Novel long non-protein coding RNAs involved in Arabidopsis differentiation and stress responses.

作者信息

Ben Amor Besma, Wirth Sonia, Merchan Francisco, Laporte Philippe, d'Aubenton-Carafa Yves, Hirsch Judith, Maizel Alexis, Mallory Allison, Lucas Antoine, Deragon Jean Marc, Vaucheret Herve, Thermes Claude, Crespi Martin

机构信息

Institut des Sciences du Végétal (ISV), CNRS, 91198 Gif-sur-Yvette, France.

出版信息

Genome Res. 2009 Jan;19(1):57-69. doi: 10.1101/gr.080275.108. Epub 2008 Nov 7.

DOI:10.1101/gr.080275.108

原文链接:https://pmc.ncbi.nlm.nih.gov/articles/PMC2612962/

Abstract

Long non-protein coding RNAs (npcRNA) represent an emerging class of riboregulators, which either act directly in this long form or are processed to shorter miRNA and siRNA. Genome-wide bioinformatic analysis of full-length cDNA databases identified 76 Arabidopsis npcRNAs. Fourteen npcRNAs were antisense to protein-coding mRNAs, suggesting cis-regulatory roles.

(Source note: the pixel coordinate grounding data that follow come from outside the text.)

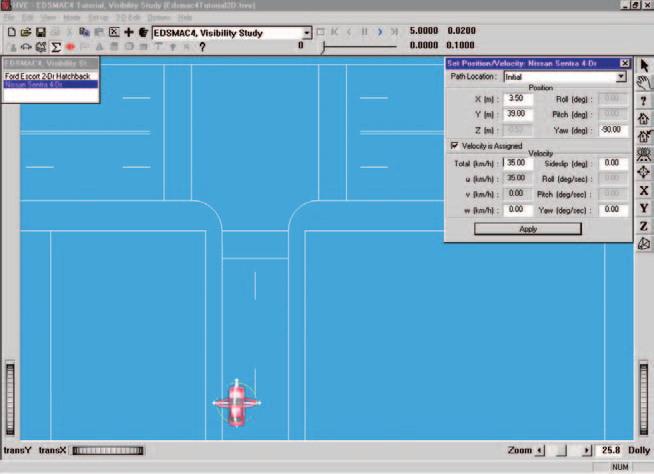This screenshot has height=474, width=654.
Task: Click the play forward playback button
Action: (x=380, y=32)
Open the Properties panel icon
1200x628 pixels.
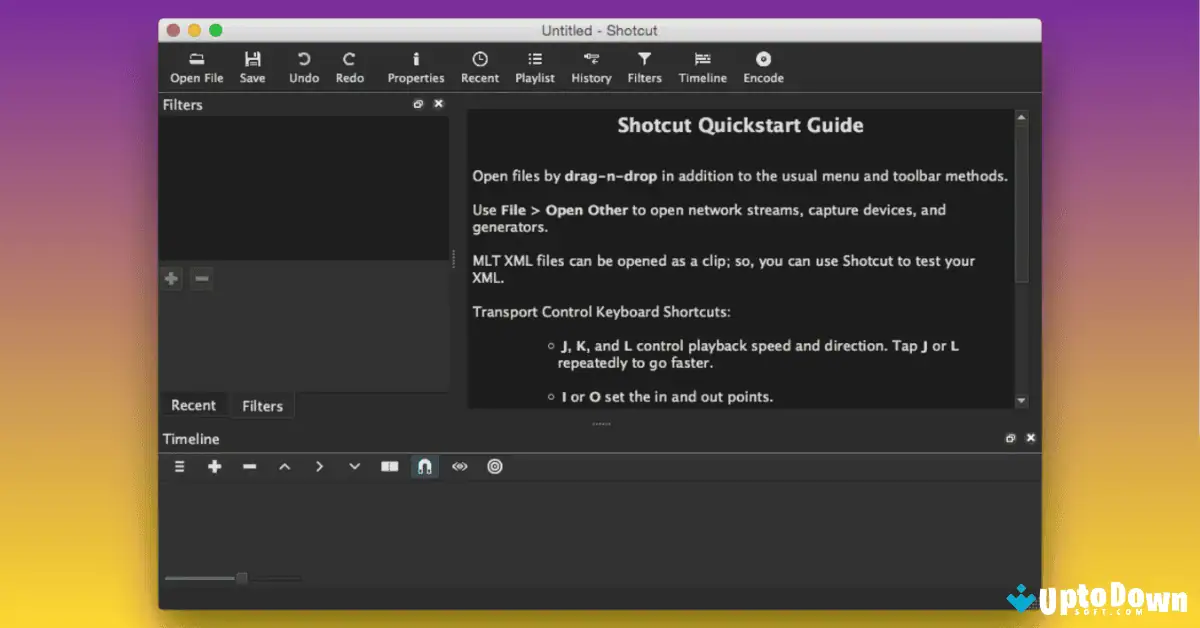tap(416, 66)
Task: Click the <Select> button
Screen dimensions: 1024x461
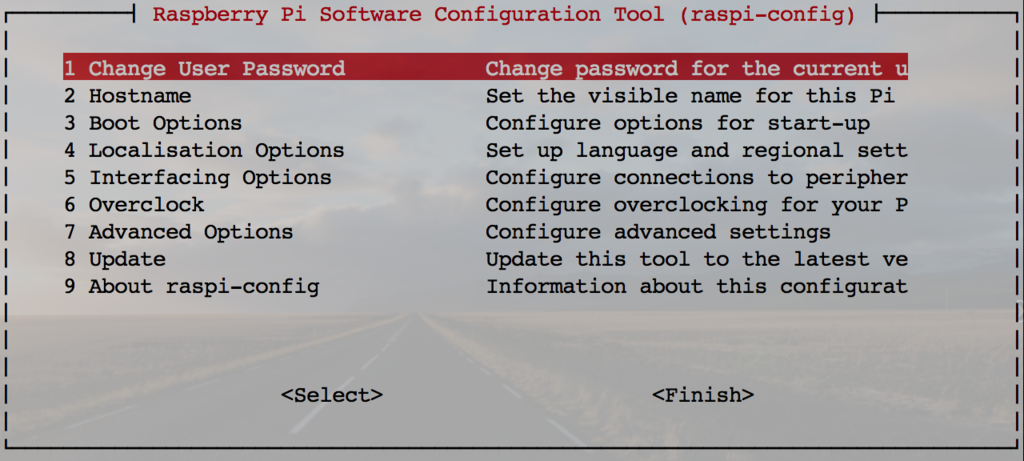Action: coord(332,395)
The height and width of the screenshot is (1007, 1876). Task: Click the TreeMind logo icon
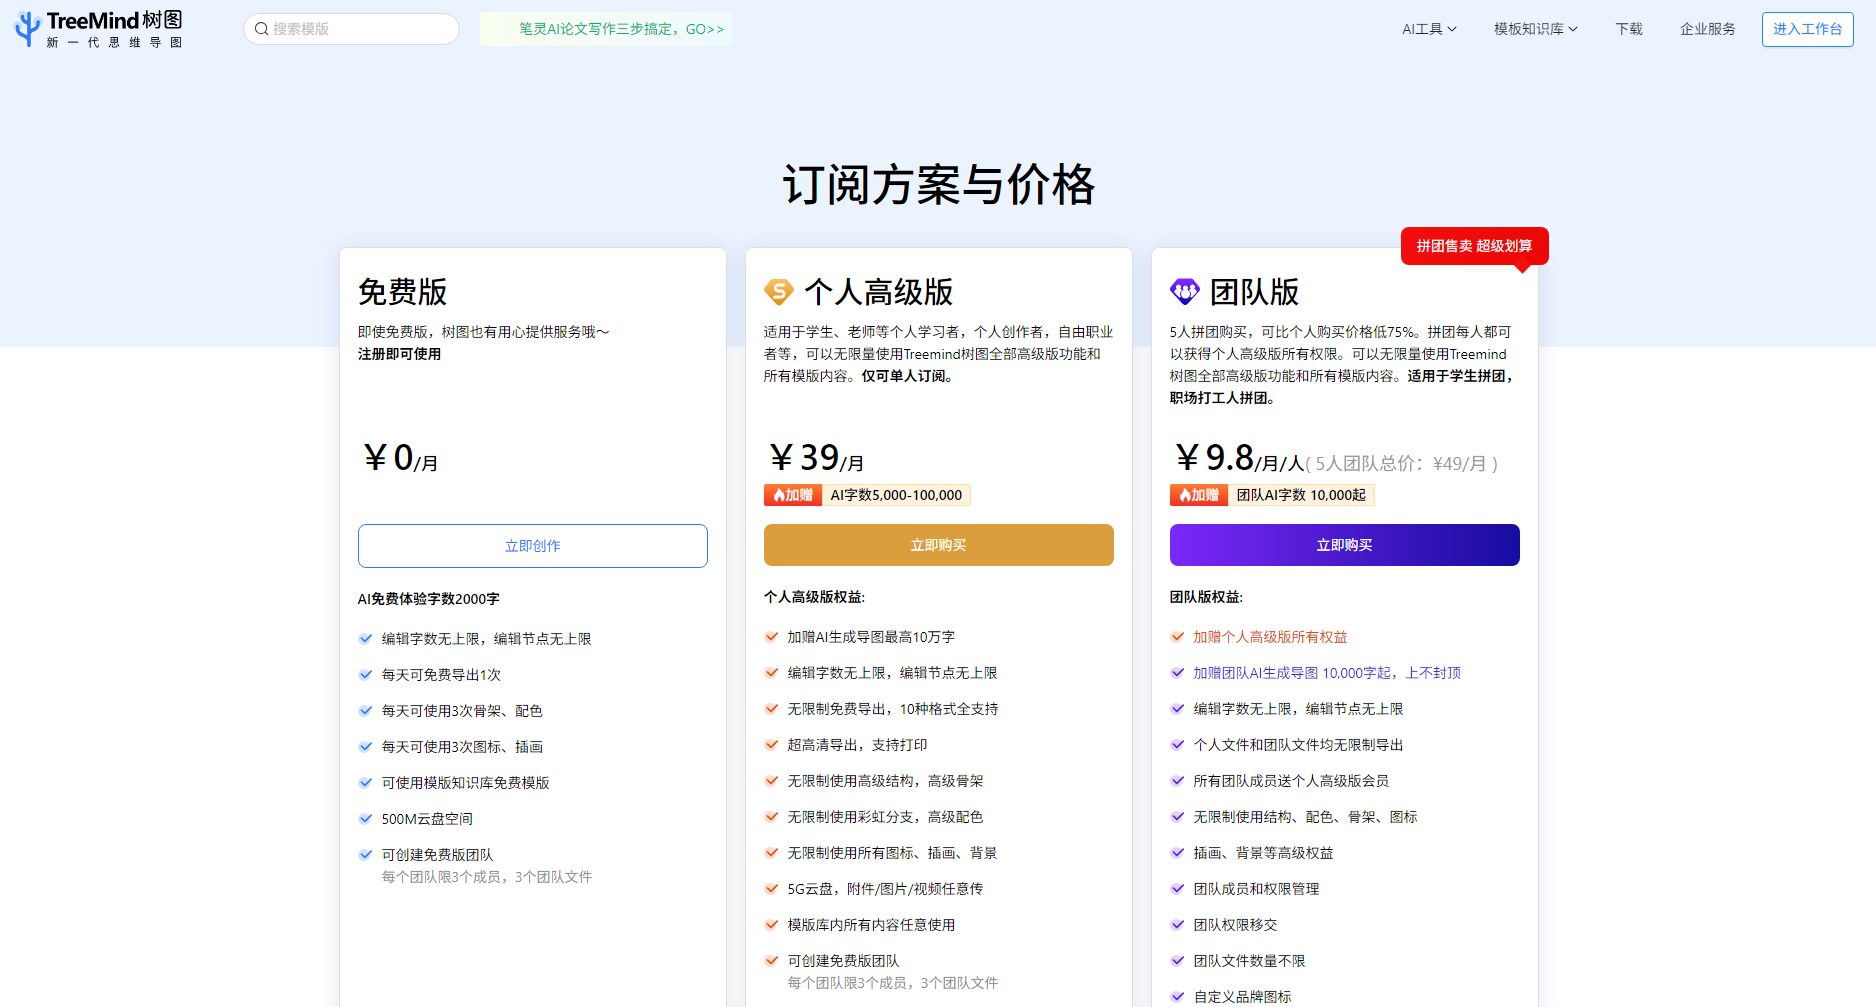pyautogui.click(x=28, y=28)
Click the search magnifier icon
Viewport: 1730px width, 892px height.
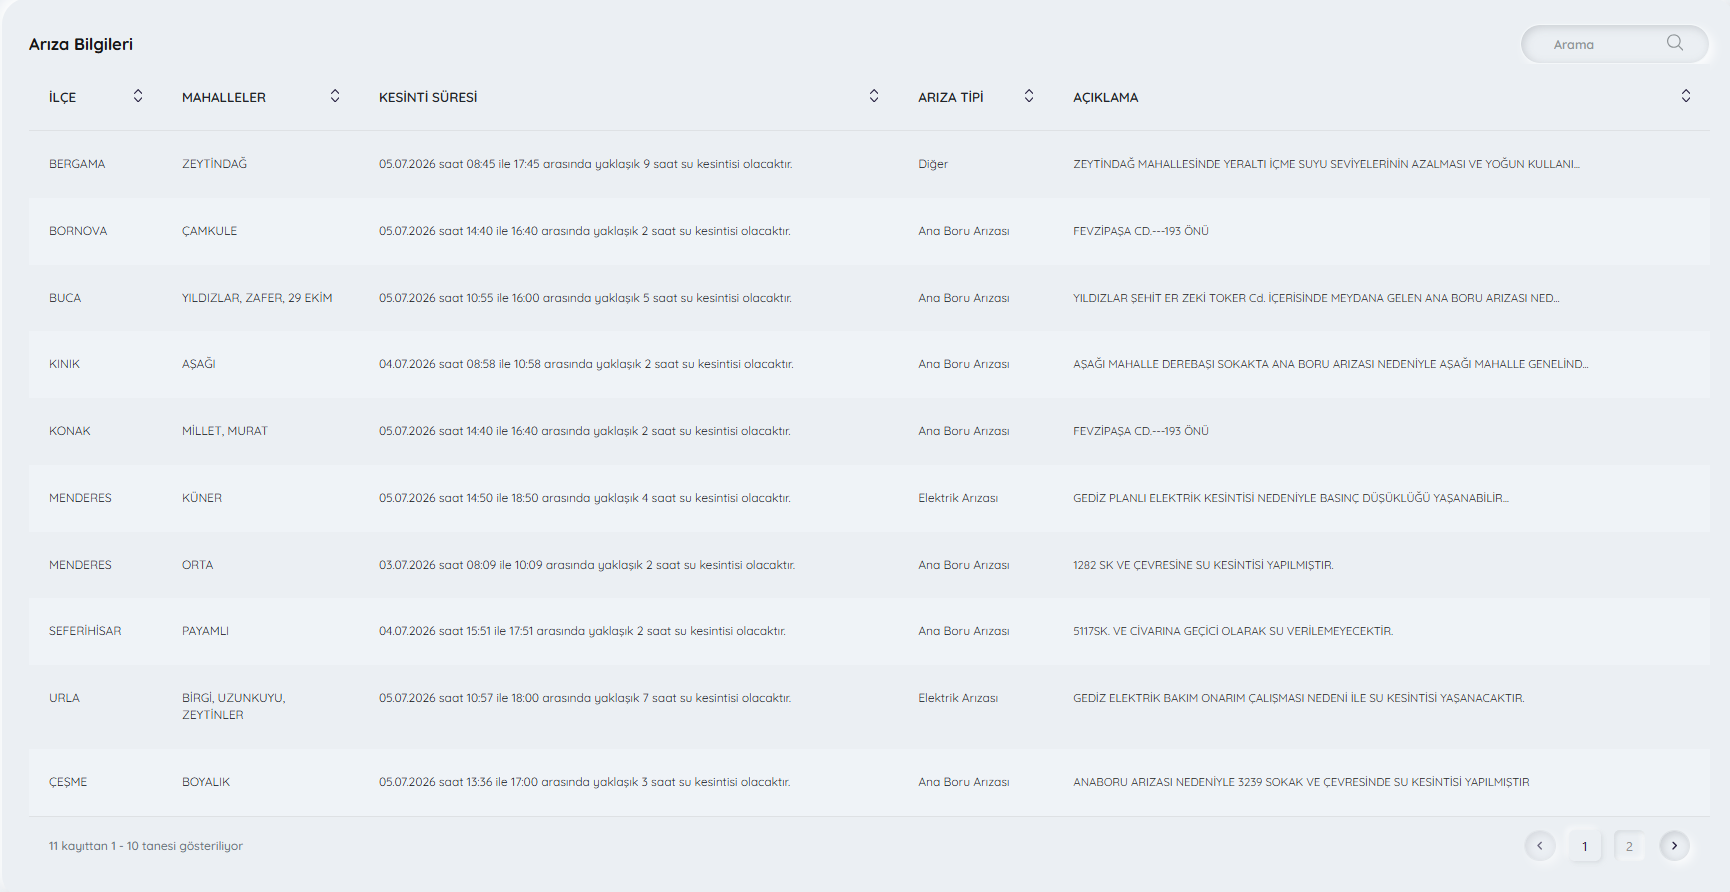(x=1675, y=43)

Numerous 24-nt siRNA matched to five different npcRNAs, suggesting that these npcRNAs are precursors of this type of siRNA. Expression analyses of the 76 npcRNAs identified a novel npcRNA that accumulates in a dcl1 mutant but does not appear to produce trans-acting siRNA or miRNA. Additionally, another npcRNA was the precursor of miR869 and shown to be up-regulated in dcl4 but not in dcl1 mutants, indicative of a young miRNA gene. Abiotic stress altered the accumulation of 22 npcRNAs among the 76, a fraction significantly higher than that observed for the RNA binding protein-coding fraction of the transcriptome. Overexpression analyses in Arabidopsis identified two npcRNAs as regulators of root growth during salt stress and leaf morphology, respectively. Hence, together with small RNAs, long npcRNAs encompass a sensitive component of the transcriptome that have diverse roles during growth and differentiation.

摘要

长链非蛋白质编码RNA（npcRNA）代表了一类新兴的核糖调节因子，它们要么以这种长链形式直接发挥作用，要么被加工成较短的miRNA和siRNA。对全长cDNA数据库进行全基因组生物信息学分析，鉴定出76种拟南芥npcRNA。其中14种npcRNA与蛋白质编码mRNA呈反义关系，表明它们具有顺式调节作用。大量24个核苷酸的siRNA与5种不同的npcRNA匹配，表明这些npcRNA是这类siRNA的前体。对这76种npcRNA的表达分析鉴定出一种新型npcRNA，它在dcl1突变体中积累，但似乎不产生反式作用siRNA或miRNA。此外，另一种npcRNA是miR869的前体，在dcl4突变体中上调，但在dcl1突变体中未上调，这表明它是一个年轻的miRNA基因。非生物胁迫改变了76种npcRNA中的22种的积累，这一比例显著高于转录组中RNA结合蛋白编码部分的观察值。在拟南芥中的过表达分析分别鉴定出两种npcRNA作为盐胁迫期间根系生长和叶片形态的调节因子。因此，与小RNA一起，长链npcRNA构成了转录组的一个敏感成分，在生长和分化过程中具有多种作用。